Reproduce every one of the following records verbatim, leaving each line unchanged.
++++ Given records ++++
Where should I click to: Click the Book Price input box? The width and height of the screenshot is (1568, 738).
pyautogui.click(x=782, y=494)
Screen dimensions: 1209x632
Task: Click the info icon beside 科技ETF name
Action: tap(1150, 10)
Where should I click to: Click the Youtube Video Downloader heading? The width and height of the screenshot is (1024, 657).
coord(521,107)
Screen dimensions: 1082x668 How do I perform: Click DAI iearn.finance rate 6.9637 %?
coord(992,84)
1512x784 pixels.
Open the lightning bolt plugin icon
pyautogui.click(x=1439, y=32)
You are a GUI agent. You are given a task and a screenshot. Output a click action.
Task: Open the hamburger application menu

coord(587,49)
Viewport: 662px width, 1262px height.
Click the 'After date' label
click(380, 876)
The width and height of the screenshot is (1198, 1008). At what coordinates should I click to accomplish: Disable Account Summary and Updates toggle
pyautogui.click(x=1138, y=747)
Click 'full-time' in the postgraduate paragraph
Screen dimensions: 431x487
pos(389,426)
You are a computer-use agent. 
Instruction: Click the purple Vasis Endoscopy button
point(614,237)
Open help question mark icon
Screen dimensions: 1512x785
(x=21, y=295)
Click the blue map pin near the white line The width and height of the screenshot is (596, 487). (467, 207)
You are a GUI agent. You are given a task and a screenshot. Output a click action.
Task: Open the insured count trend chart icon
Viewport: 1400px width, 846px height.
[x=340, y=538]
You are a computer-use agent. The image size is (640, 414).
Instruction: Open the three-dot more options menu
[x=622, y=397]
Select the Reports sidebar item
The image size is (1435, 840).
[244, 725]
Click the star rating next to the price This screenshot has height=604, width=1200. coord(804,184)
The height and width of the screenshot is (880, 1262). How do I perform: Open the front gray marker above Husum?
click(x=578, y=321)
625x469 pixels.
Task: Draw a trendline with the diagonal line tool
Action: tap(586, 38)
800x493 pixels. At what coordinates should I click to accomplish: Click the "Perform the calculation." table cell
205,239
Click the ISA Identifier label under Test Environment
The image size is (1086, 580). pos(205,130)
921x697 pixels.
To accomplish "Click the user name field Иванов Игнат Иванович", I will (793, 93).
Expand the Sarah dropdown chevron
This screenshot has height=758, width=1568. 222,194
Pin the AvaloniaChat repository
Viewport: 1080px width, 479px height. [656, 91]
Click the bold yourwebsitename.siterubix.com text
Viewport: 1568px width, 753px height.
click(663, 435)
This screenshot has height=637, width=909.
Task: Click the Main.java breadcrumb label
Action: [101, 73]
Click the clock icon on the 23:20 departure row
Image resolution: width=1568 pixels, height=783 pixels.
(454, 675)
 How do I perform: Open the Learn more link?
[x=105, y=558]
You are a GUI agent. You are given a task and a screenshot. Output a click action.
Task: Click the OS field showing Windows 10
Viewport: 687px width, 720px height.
++++
*Final result*
Where should I click to: Click the Book Price input box? The width and height of the screenshot is (1568, 738).
pyautogui.click(x=782, y=494)
Screen dimensions: 1209x632
Task: Click the info icon beside 科技ETF name
Action: tap(1150, 10)
Where should I click to: Click the Youtube Video Downloader heading? The width and height of the screenshot is (1024, 657).
coord(521,107)
Screen dimensions: 1082x668 How do I perform: Click DAI iearn.finance rate 6.9637 %?
coord(992,84)
1512x784 pixels.
Open the lightning bolt plugin icon
pyautogui.click(x=1439, y=32)
You are a GUI agent. You are given a task and a screenshot. Output a click action.
Task: Open the hamburger application menu

coord(587,49)
Viewport: 662px width, 1262px height.
Click the 'After date' label
click(380, 876)
The width and height of the screenshot is (1198, 1008). At what coordinates should I click to accomplish: Disable Account Summary and Updates toggle
pyautogui.click(x=1138, y=747)
Click 'full-time' in the postgraduate paragraph
Screen dimensions: 431x487
pos(389,426)
You are a computer-use agent. 
Instruction: Click the purple Vasis Endoscopy button
point(614,237)
Open help question mark icon
Screen dimensions: 1512x785
(x=21, y=295)
Click the blue map pin near the white line The width and height of the screenshot is (596, 487). (467, 207)
You are a GUI agent. You are given a task and a screenshot. Output a click action.
Task: Open the insured count trend chart icon
Viewport: 1400px width, 846px height.
[x=340, y=538]
You are a computer-use agent. The image size is (640, 414).
Instruction: Open the three-dot more options menu
[x=622, y=397]
Select the Reports sidebar item
The image size is (1435, 840).
[244, 725]
Click the star rating next to the price This screenshot has height=604, width=1200. coord(804,184)
The height and width of the screenshot is (880, 1262). How do I perform: Open the front gray marker above Husum?
click(x=578, y=321)
625x469 pixels.
Task: Draw a trendline with the diagonal line tool
Action: tap(586, 38)
800x493 pixels. At what coordinates should I click to accomplish: Click the "Perform the calculation." table cell
205,239
Click the ISA Identifier label under Test Environment
The image size is (1086, 580). pos(205,130)
921x697 pixels.
To accomplish "Click the user name field Иванов Игнат Иванович", I will (793, 93).
Expand the Sarah dropdown chevron
This screenshot has height=758, width=1568. 222,194
Pin the AvaloniaChat repository
Viewport: 1080px width, 479px height. [656, 91]
Click the bold yourwebsitename.siterubix.com text
Viewport: 1568px width, 753px height.
click(663, 435)
This screenshot has height=637, width=909.
Task: Click the Main.java breadcrumb label
Action: [101, 73]
Click the clock icon on the 23:20 departure row
Image resolution: width=1568 pixels, height=783 pixels.
(454, 675)
 How do I perform: Open the Learn more link?
[x=105, y=558]
You are a GUI agent. You are given a task and a screenshot. Output a click action.
Task: Click the OS field showing Windows 10
Viewport: 687px width, 720px height.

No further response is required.